Activity: Restate word for word only the lines running from the one with "The height and" to the end of the data, both ends included. Omit any pictures.

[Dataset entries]
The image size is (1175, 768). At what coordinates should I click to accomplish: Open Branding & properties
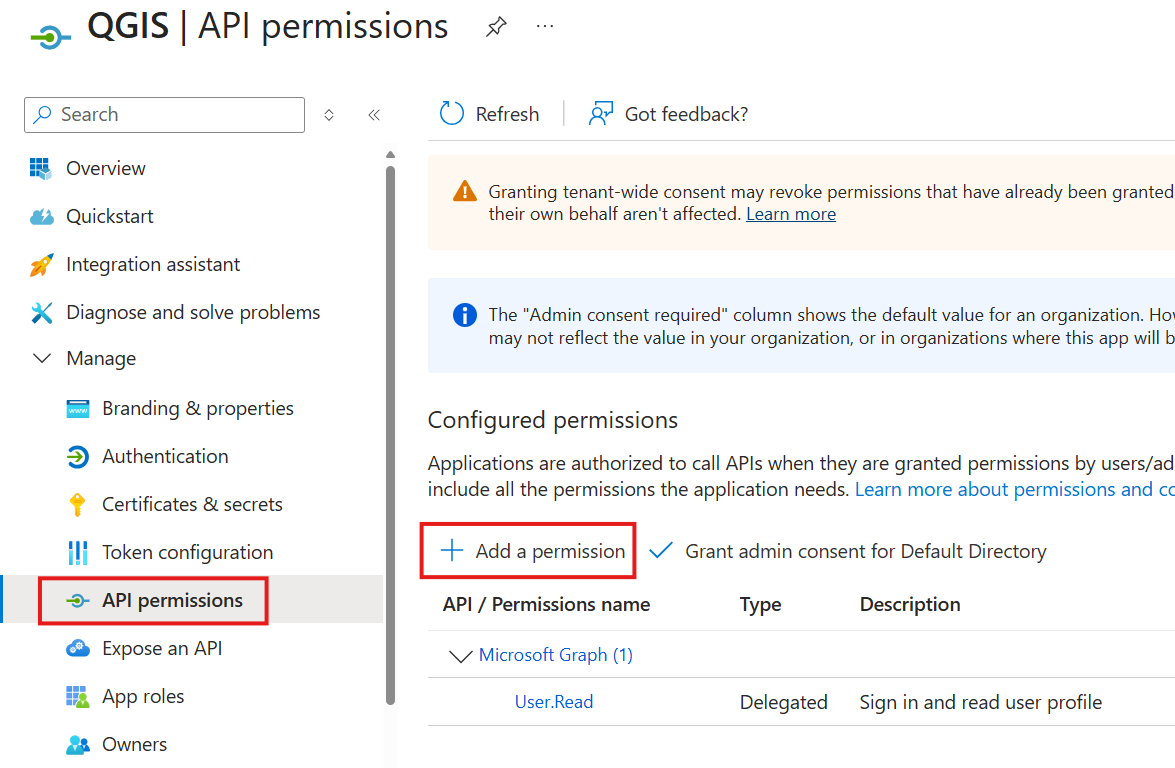[197, 408]

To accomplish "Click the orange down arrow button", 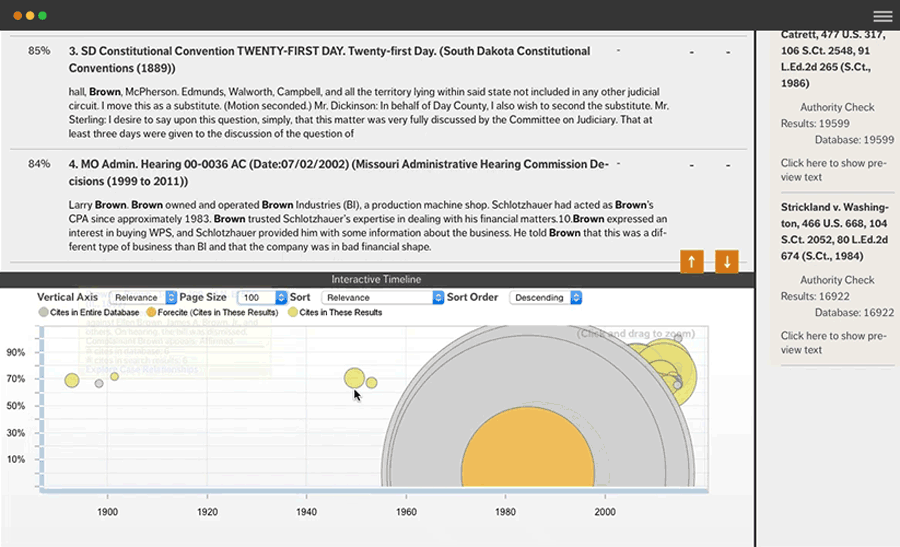I will coord(727,262).
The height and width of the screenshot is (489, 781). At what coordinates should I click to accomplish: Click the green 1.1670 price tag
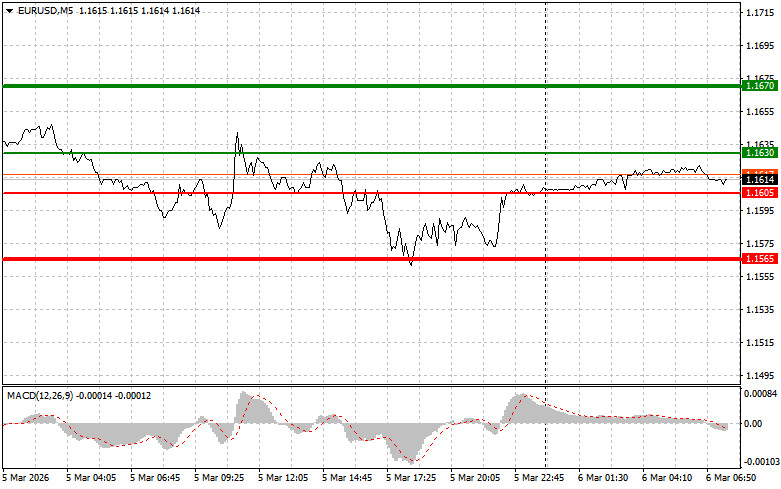point(759,87)
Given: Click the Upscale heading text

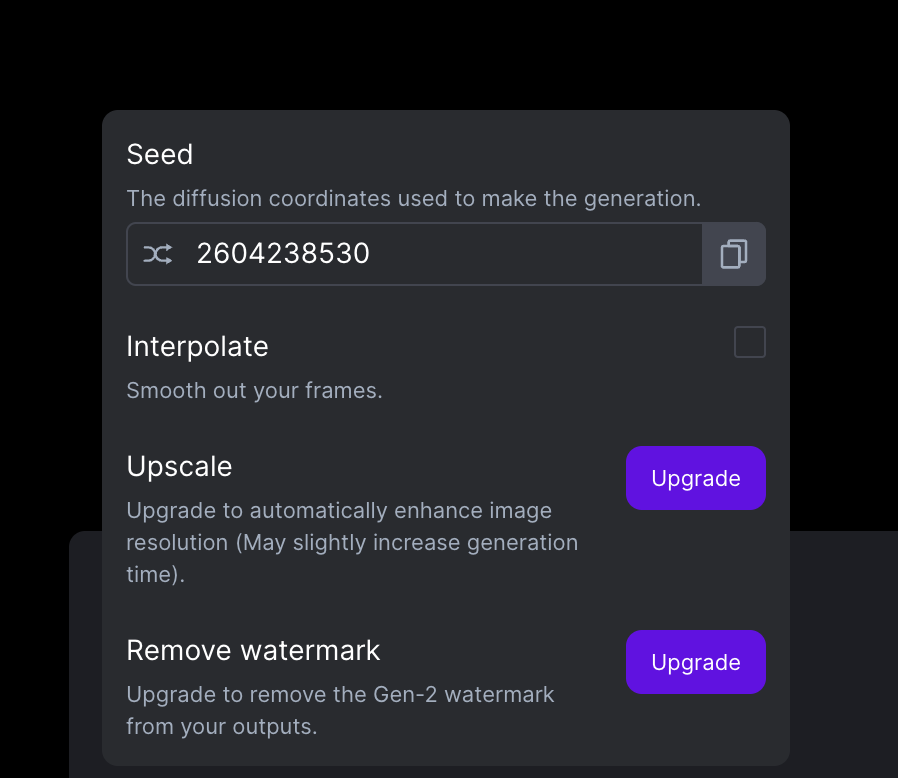Looking at the screenshot, I should [x=179, y=466].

Exercise output:
The height and width of the screenshot is (489, 781). At what coordinates should I click to accomplish: Click the green 1.1670 price tag
point(759,87)
Given: Click the Upscale heading text

Looking at the screenshot, I should [x=179, y=466].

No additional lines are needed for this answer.